## EXERCISE DESCRIPTION
In the article about Al Fayed, what reason did he give in 1995 for doing things that were "the talk of the town"? Answer in one to three sentences.

## DOCUMENT TEXT
◇ ◇ ◇ ◇

His death was confirmed Friday in a statement by the Fulham Football Club in Britain, of which Al Fayed was a former owner. It did not say where he died.

The patriarch of a family that rose from humble origins to fabled riches, Al Fayed controlled far-flung enterprises in oil, shipping, banking and real estate, including the palatial Ritz Hotel in Paris and, for 25 years, the storied London retail emporium Harrods. Forbes estimated his net worth at $2 billion this year, ranking his wealth as 1,516th in the world.

In a sense, Al Fayed was a citizen of the world. He had homes in London, Paris, New York, Geneva, St. Tropez and other locales; a fleet of 40 ships based in Genoa, Italy, and in Cairo; and businesses that reached from the Persian Gulf to North Africa, Europe and the Americas. He held Egyptian citizenship but rarely if ever returned to his native land.

Al Fayed lived and worked mostly in Britain, where for a half-century he was a quintessential outsider, scorned by the establishment in a society still embedded with old-boy networks. He clashed repeatedly with the government and business rivals over his property acquisitions and attempts to influence members of Parliament. He campaigned noisily for British citizenship, but his applications were repeatedly denied.

“It’s the colonial, imperial fantasy,” Al Fayed told The New York Times in 1995. “Anyone who comes from a colony, as Egypt was before, they think he’s nothing. So you prove you’re better than they are. You do things that are the talk of the town. And they think, ‘How can he? He’s only an Egyptian.’”

He reveled in the trappings of a British aristocrat. He bought a castle in Scotland and sometimes wore a kilt; snapped up a popular British football club; cultivated Conservative prime ministers and members of Parliament; sponsored the Royal Horse Show at Windsor; and tried unsuccessfully to salvage Punch, the moribund satirical magazine that had lampooned the British establishment for 150 years.

His takeover of the venerable Harrods in 1985 struck many Britons as shameless brass, something akin to buying Big Ben. A year later, as if securing a jewel in the crown of British heritage, Al Fayed signed a 50-year lease on the 19th-century villa in Paris that had been the home of former King Edward VIII of Britain and Wallis Warfield Simpson, the divorced American woman for whom he abdicated his throne in 1936.

But Al Fayed’s triumph as an Anglophile was the made-for-tabloids romance between his eldest son, Emad, known as Dodi, and the Princess of Wales, who had recently been divorced from Prince Charles (now King Charles III) and alienated from the royal family. It began in the summer of 1997, when Al Fayed invited Diana and her sons to spend some time at his home on the French Riviera and on one of his yachts. Dodi was there too.

The Egyptian-born nephew of Saudi billionaire arms dealer Adnan Khashoggi, Dodi was a notorious playboy who gave lavish parties, financed films, dated beautiful women and was once briefly married. He and Diana had been acquainted, but by many accounts they fell in love on the Mediterranean sojourn. As their romance bloomed, the British press pounced. Paparazzi hounded the couple everywhere they went.

In the early hours of Aug. 31, 1997, a Mercedes-Benz carrying Diana and Dodi and driven by Henri Paul, a Fayed security agent who was drunk and traveling at a high speed trying to elude carloads of pursuing paparazzi, slammed head-on into a concrete pillar in a tunnel in Paris. All three were killed.

◇ ◇ ◇ ◇

## RECORDS
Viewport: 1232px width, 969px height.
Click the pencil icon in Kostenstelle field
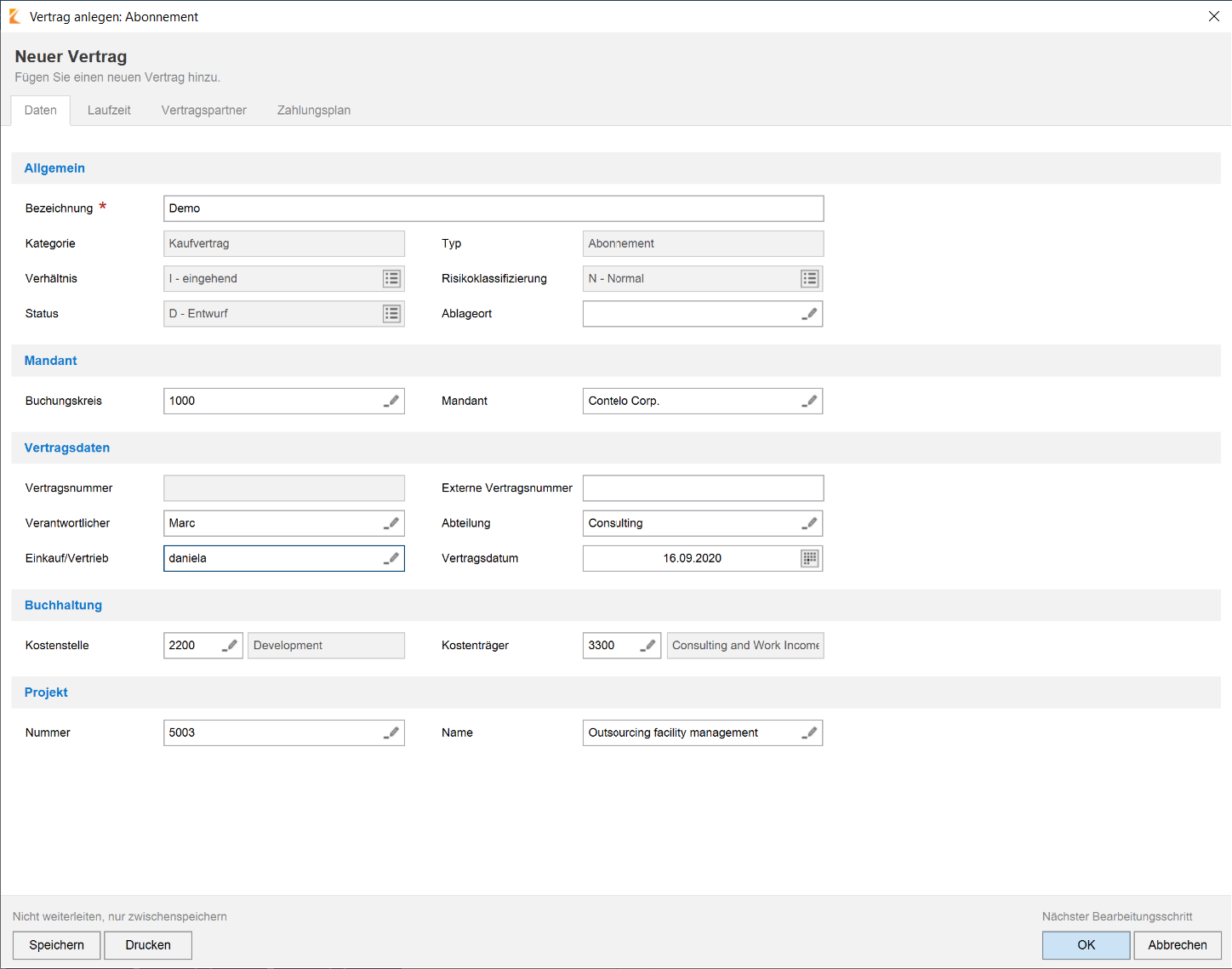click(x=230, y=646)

◇ ◇ ◇ ◇

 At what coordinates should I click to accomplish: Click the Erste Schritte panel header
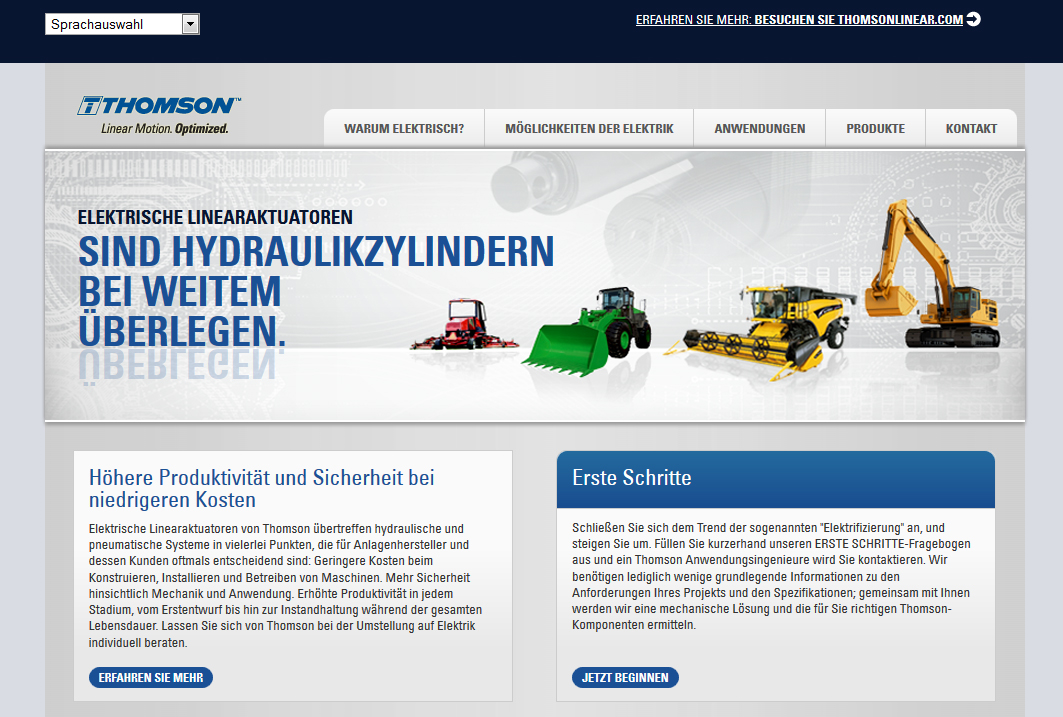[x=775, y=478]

◇ ◇ ◇ ◇

## EXERCISE RESULT
He said that, because of a colonial, imperial fantasy, anyone who comes from a former colony such as Egypt is thought to be nothing. So he set out to prove he was better than they were by doing things that were the talk of the town.